▶ **Data excerpts**
::::

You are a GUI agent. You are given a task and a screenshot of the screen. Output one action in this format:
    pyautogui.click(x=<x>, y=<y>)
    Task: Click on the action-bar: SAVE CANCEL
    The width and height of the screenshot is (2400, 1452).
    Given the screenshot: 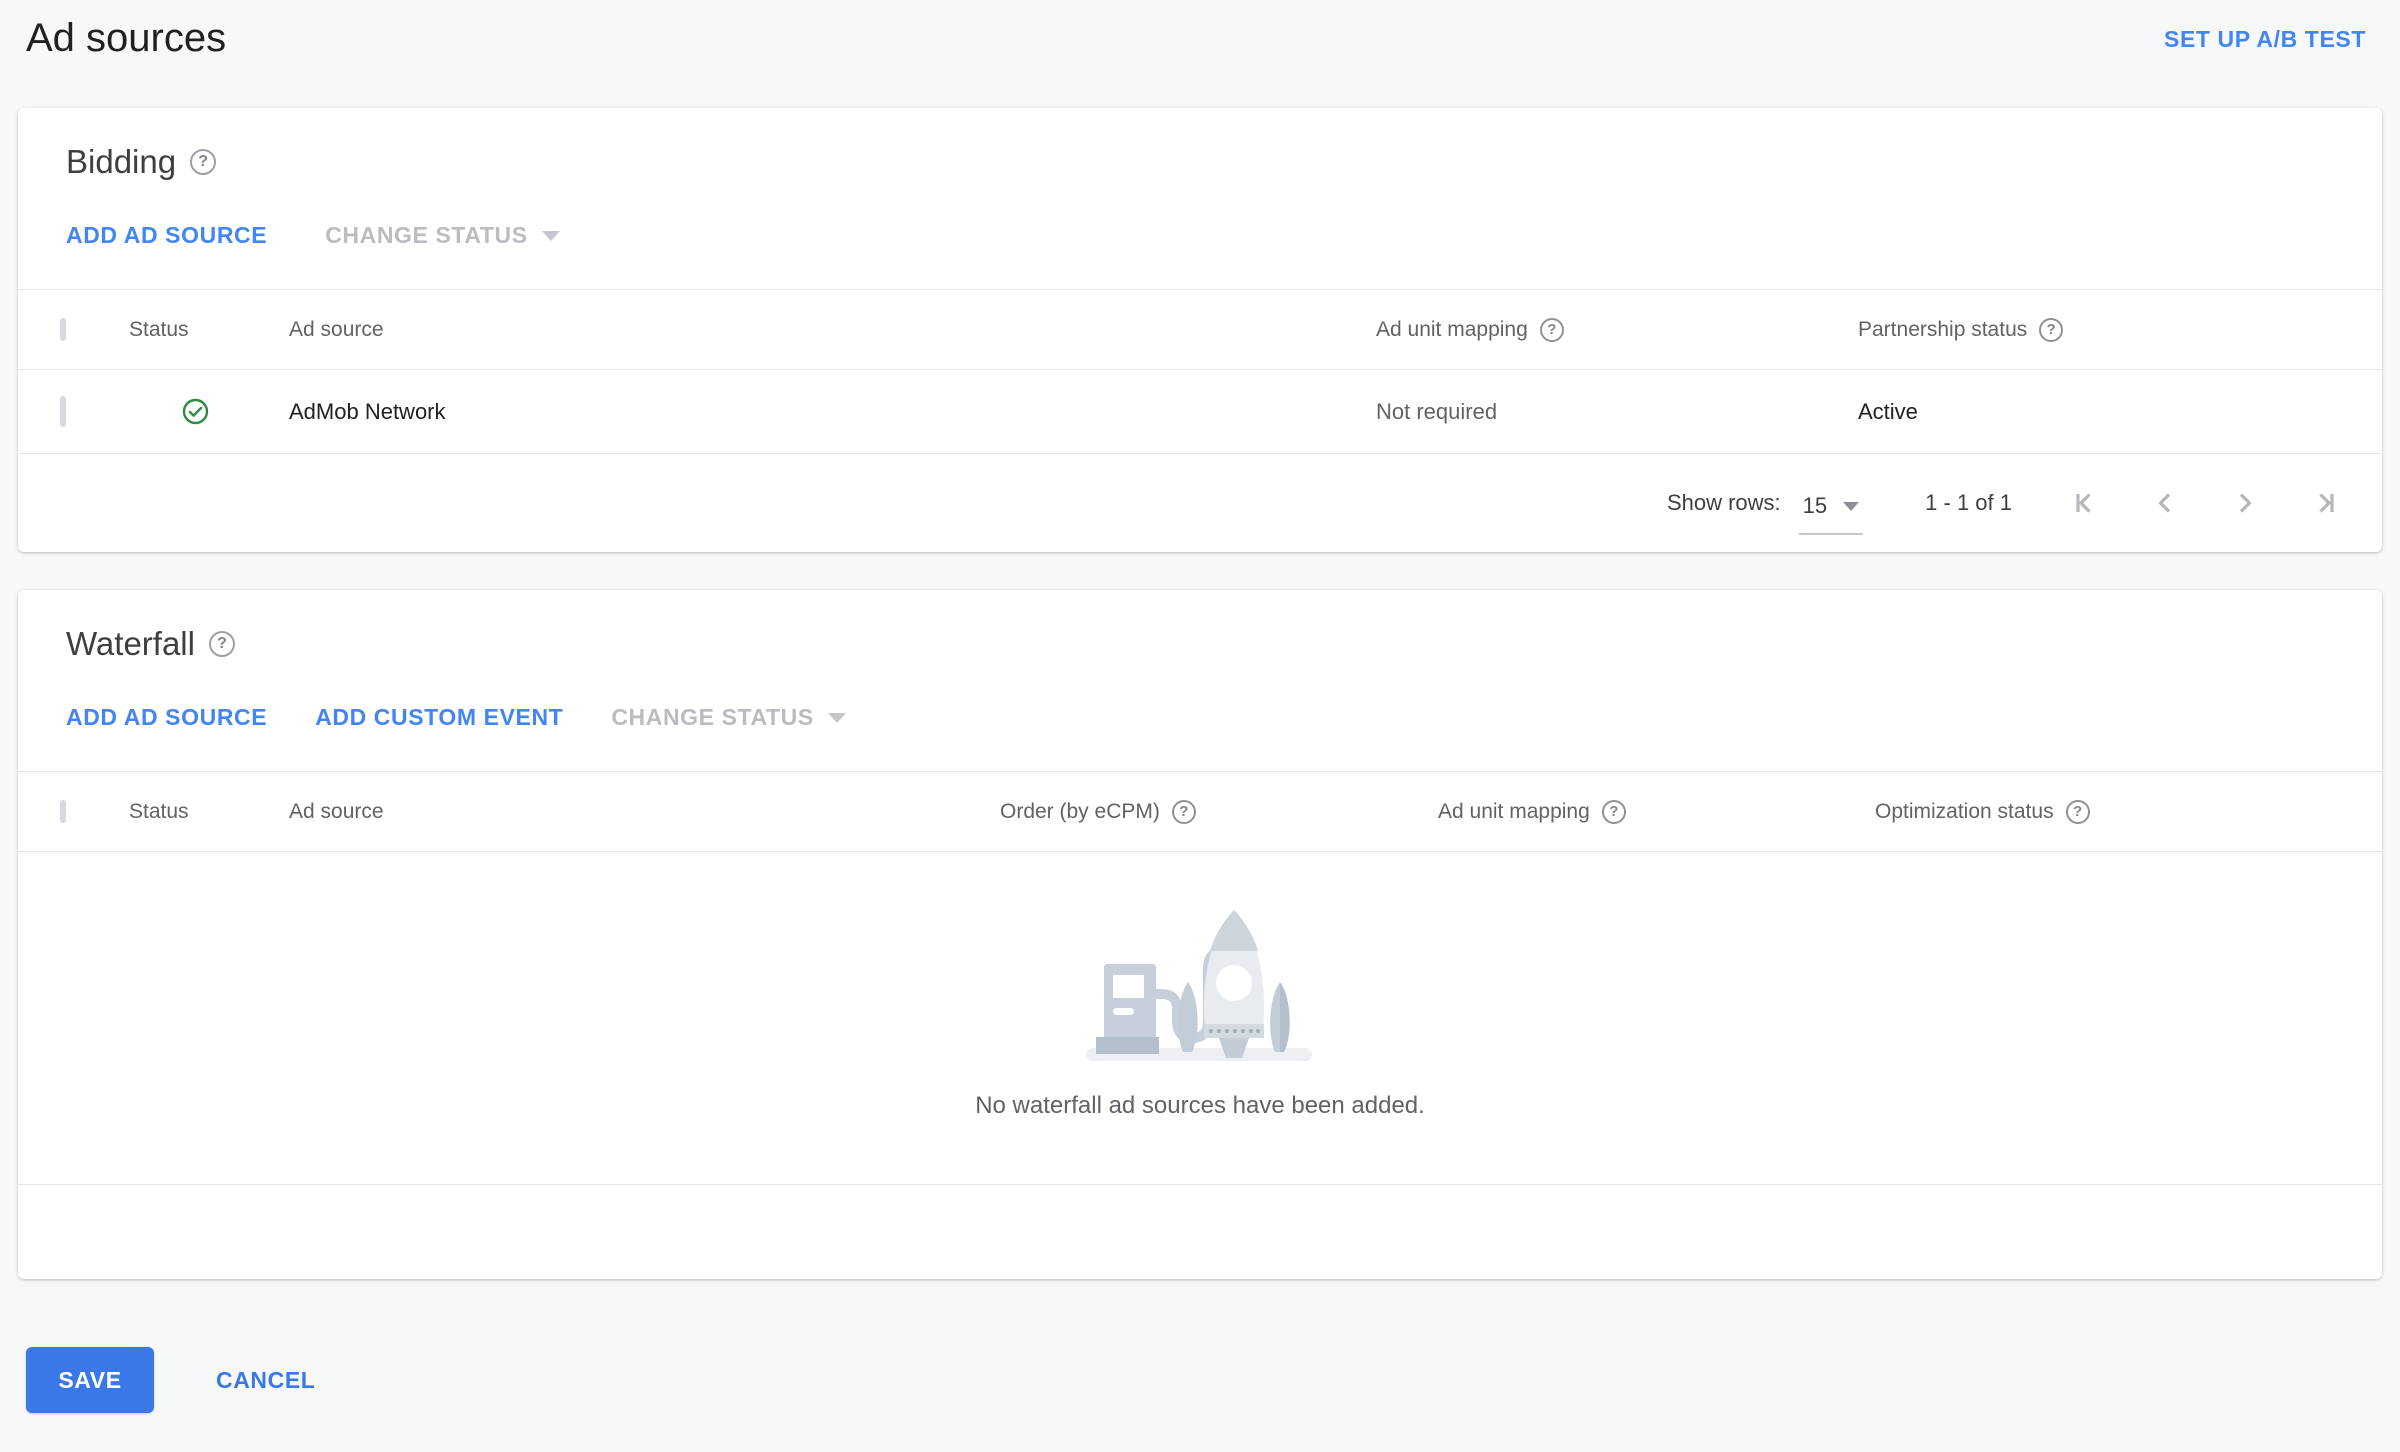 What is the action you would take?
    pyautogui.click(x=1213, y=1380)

::::

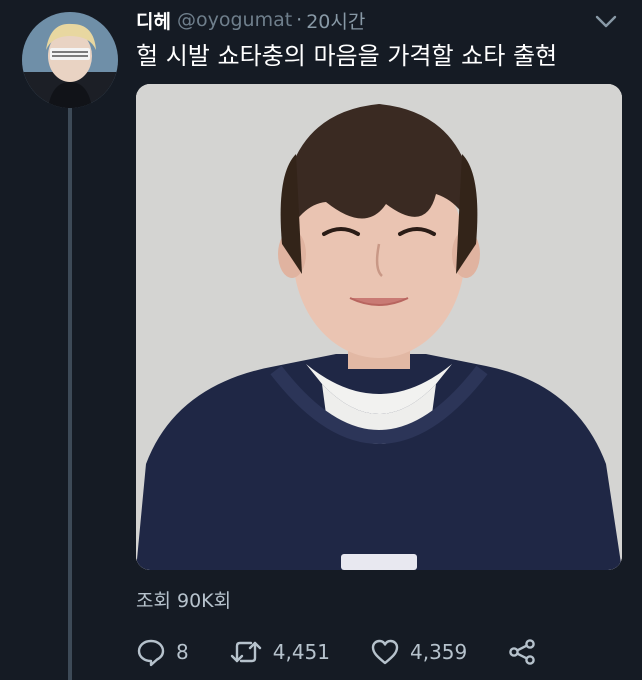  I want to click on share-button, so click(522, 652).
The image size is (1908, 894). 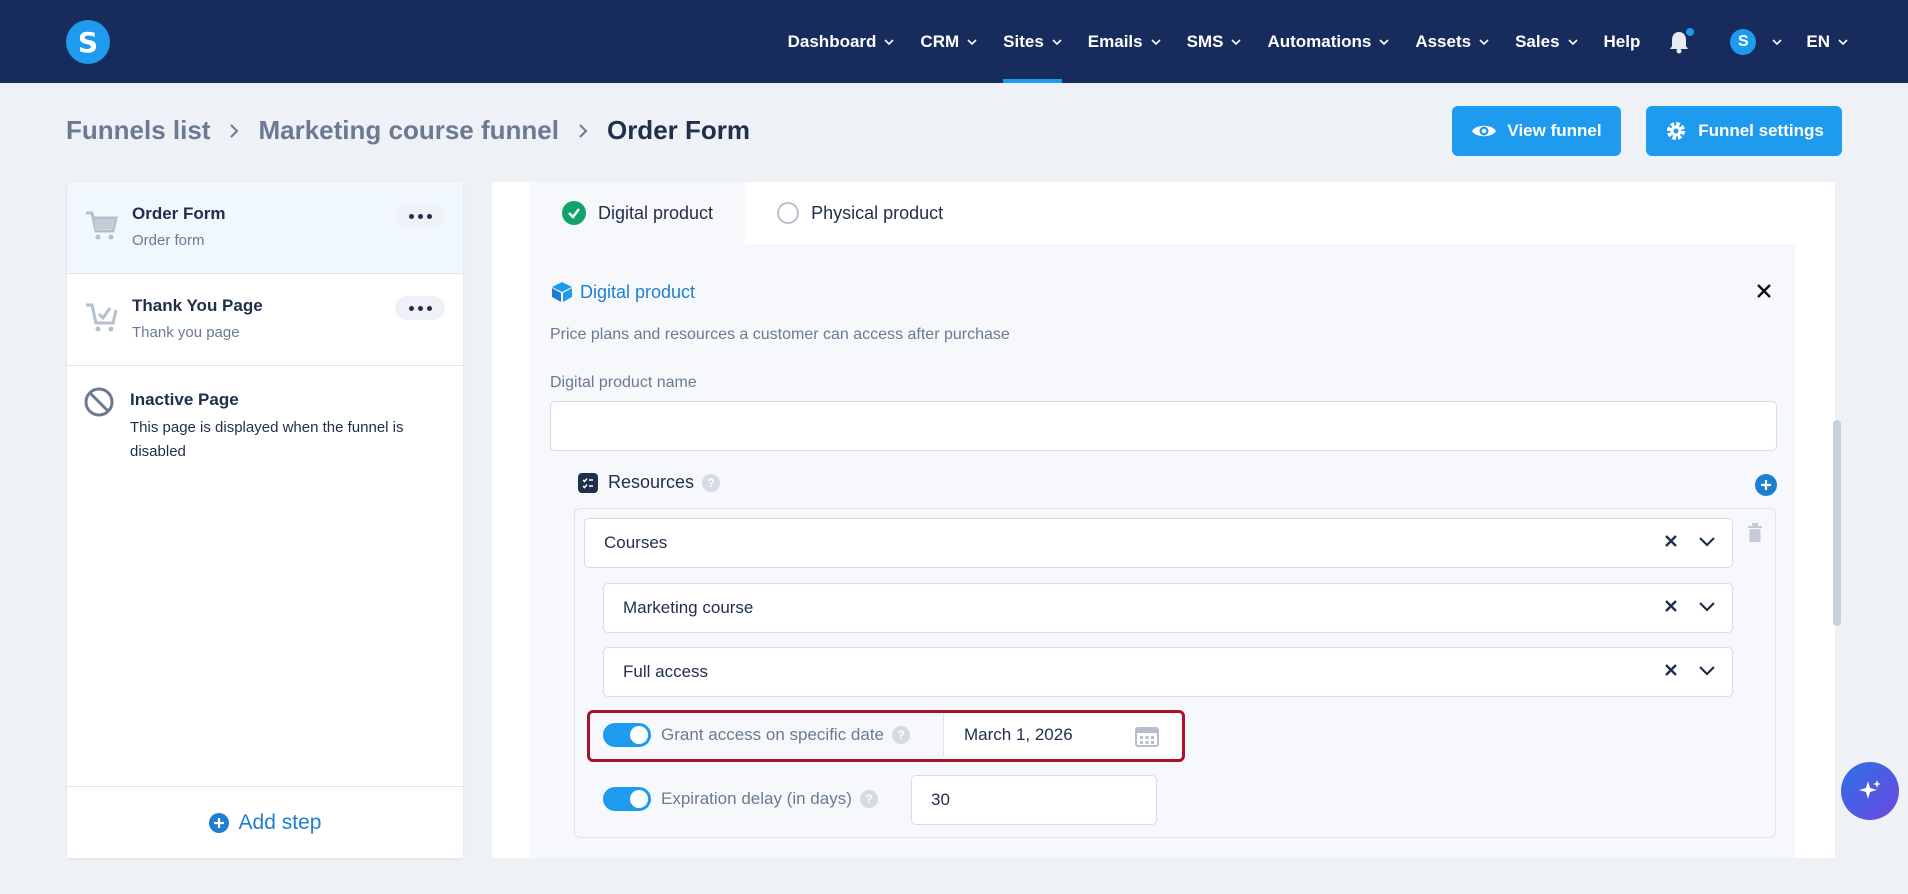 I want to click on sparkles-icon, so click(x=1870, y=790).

::::

▶ **Work required**
Copy the lines of the items from the one containing "You are a GUI" through the one containing "The width and", both included, substituting "DISCARD" for "CANCEL" and leaving everything else untouched.

▶ **Result of the task**
You are a GUI agent. You are given a task and a screenshot of the screen. Output one action in this format:
    pyautogui.click(x=<x>, y=<y>)
    Task: Click on the action-bar: SAVE DISCARD
    The width and height of the screenshot is (2400, 1452).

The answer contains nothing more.